### WHAT IS REQUIRED
A verbatim copy of the lines from the one with "Viewport: 1280px width, 720px height." through the final line below is required; print it and nothing else.

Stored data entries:
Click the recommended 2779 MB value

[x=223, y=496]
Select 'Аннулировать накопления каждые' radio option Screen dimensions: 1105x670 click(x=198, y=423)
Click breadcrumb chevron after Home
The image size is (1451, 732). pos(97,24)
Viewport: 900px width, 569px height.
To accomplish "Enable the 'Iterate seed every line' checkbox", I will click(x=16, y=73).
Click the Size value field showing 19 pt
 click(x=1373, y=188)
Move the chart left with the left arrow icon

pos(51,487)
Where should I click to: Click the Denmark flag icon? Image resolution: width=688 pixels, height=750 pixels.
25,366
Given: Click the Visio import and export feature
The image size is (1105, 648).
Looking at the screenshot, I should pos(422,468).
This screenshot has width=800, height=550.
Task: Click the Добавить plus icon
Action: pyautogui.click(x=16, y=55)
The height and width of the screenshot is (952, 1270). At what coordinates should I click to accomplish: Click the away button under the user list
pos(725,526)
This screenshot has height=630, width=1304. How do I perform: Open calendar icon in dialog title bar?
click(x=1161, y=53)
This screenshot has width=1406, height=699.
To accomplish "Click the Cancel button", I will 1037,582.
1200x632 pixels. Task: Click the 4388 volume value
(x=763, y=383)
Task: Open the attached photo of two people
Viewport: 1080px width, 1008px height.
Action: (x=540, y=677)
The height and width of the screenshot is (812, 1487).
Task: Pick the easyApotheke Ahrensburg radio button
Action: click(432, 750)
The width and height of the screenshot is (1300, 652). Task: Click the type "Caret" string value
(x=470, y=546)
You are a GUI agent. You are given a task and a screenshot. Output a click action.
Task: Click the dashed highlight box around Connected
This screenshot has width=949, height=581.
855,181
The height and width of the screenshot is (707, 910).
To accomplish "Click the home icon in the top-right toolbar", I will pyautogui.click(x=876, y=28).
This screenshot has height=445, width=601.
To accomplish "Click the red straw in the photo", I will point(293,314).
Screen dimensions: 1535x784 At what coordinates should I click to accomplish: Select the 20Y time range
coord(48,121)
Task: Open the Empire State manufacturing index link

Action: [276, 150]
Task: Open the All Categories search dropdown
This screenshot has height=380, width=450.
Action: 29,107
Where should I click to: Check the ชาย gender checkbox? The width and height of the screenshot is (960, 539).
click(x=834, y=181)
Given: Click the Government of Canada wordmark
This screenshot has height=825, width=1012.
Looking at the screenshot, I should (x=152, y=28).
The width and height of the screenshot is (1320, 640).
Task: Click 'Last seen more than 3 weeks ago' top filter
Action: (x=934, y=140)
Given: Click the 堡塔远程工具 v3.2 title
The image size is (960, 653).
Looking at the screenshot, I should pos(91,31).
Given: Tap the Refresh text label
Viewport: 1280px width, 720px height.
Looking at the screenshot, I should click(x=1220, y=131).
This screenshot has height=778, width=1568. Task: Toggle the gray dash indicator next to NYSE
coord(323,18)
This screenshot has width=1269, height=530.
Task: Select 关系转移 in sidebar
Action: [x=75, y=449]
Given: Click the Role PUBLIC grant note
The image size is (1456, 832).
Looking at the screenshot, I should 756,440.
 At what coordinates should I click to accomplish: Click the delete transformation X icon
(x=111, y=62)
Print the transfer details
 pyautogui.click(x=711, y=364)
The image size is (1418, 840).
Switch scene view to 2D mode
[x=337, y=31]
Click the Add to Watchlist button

### EXERCISE RESULT
Viewport: 1280px width, 720px height.
Looking at the screenshot, I should click(x=1220, y=131).
This screenshot has height=778, width=1568. Task: Toggle the gray dash indicator next to NYSE
coord(323,18)
This screenshot has width=1269, height=530.
Task: Select 关系转移 in sidebar
Action: [x=75, y=449]
Given: Click the Role PUBLIC grant note
The image size is (1456, 832).
Looking at the screenshot, I should 756,440.
 At what coordinates should I click to accomplish: Click the delete transformation X icon
(x=111, y=62)
Print the transfer details
 pyautogui.click(x=711, y=364)
The image size is (1418, 840).
Switch scene view to 2D mode
[x=337, y=31]
Click the Add to Watchlist button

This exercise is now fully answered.